Big Data Engineering with Embedded Systems — Internet of Things (IoT) Devices

Ainomugisha Solomon
Stackademic
Published in
12 min readJan 9, 2024

--

Of recent got curious about the how different devices in our homes, automobiles and industries coordinate to operate and also manage collect all operational data, which aids in further optimisation and improvement of the processes. All these devices have embedded sensors, accuators which can be connected to via specific SDKs which Amazon web services supports.

Decided to put out a technical piece about how this can be achieved using the different Amazon Web Services (AWS) like AWS IoT Core, S3, Glue, Lambda, Athena, Redshift and Quicksight. Enjoy the read as i explain how all these services interlink to achieve big data engineering with Embedded systems.

Below is a quick-look explanation of the services; we shall deep dive into each and how it works.

IoT Core: This service will act as the central hub for all connected devices.
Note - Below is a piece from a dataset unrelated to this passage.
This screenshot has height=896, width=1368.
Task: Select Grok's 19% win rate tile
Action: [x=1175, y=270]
It will receive and process messages from these devices and then store them in an S3 bucket.

S3: The data received from IoT Core will be stored in an S3 bucket. This bucket will serve as the initial data lake where raw data resides.

Glue: AWS Glue will be used to catalog metadata from the data stored in S3. This includes table definitions and other metadata. AWS Glue also runs ETL jobs to transform and cleanse the data.
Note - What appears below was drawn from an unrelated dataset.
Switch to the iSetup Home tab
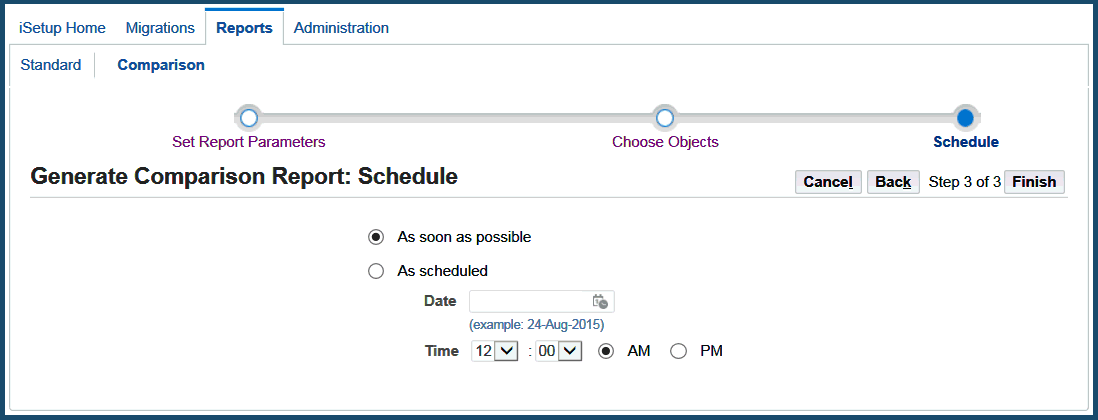(x=62, y=28)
Lambda: AWS Lambda functions can be triggered based on events in S3 or IoT Core. For example, a Lambda function could be triggered whenever new data arrives in S3, allowing for real-time processing.

Athena: Amazon Athena is an interactive query service that makes it easy to analyze data directly in Amazon S3 using standard SQL. You can use Athena to run complex queries on your data without having to set up any infrastructure.

Redshift: Amazon Redshift is a data warehouse service designed for online analytic processing (OLAP). It can be used to perform complex queries on large datasets stored in S3.

QuickSight: Amazon QuickSight is a fast, cloud-powered business intelligence service that makes it easy to deliver insights to everyone in your organization. You can create and publish interactive dashboards that include machine learning-powered insights.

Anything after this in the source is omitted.